Rainer Hilscher, PhD, is investigating the use of social media data for e-cigarette surveillance and policy research for a project funded by the National Institutes of Health.
At RTI, Dr. Hilscher has worked on projects to improve eldercare facilities and protect food from contamination. He was a senior developer on the USDA-funded NorOPTIMAL agent-based model of Norovirus disease dynamics and transmission in an eldercare facility and the lead modeler on the FDA-funded Quantitative Predictive Risk Assessment Model (QPRAM), which simulates pathogen contamination of lettuce and tomatoes from fork to farm.
Dr. Hilscher has extensive experience in applying computational modeling to domains ranging from behavioral prediction in military contexts to modeling issues in public health using methods from complexity science. His published PhD work involved computational modeling of biological speciation.
Dr. Hilscher serves as a senior technical leader for RTI Merge(TM). As part of this strategic initiative, he leads the implementation of knowledge graphs and high-performance simulation modeling leveraging the platform's AI and scalable computing resources.
Prior to joining RTI in 2013, Dr. Hilscher spent two years at the Center for Social Epidemiology & Population Health at the University of Michigan, working on disentangling the neighborhood effect from self-selection in the context of health disparities. Before that, Dr. Hilscher was a principal investigator at the Altarum Institute, where he initiated new complex adaptive system research projects in social epidemics-related domains. Earlier in his career, Dr. Hilscher worked as a senior systems engineer in the Emerging Markets Group at Vector Research Center. While there, he was involved in projects ranging from applying distributed decision making AI research to the group’s polyagent swarming technology to developing a multiagent collaborative knowledge generation system for the intelligence community.

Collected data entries
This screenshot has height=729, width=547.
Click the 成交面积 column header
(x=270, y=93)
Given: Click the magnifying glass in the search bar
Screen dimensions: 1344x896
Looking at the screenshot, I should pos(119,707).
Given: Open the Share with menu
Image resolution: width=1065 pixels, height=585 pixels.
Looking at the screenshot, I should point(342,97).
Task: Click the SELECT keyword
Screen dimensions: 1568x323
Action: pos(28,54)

--

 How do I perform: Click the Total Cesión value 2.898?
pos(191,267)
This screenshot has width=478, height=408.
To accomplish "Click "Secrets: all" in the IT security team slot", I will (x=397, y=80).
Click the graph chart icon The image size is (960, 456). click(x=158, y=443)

§ Goal of the exercise: Write out the passage of the Rainer Hilscher profile starting with "Dr. Hilscher serves" and going on through "scalable computing resources.", word for word.

§ Written response:
Dr. Hilscher serves as a senior technical leader for RTI Merge(TM). As part of this strategic initiative, he leads the implementation of knowledge graphs and high-performance simulation modeling leveraging the platform's AI and scalable computing resources.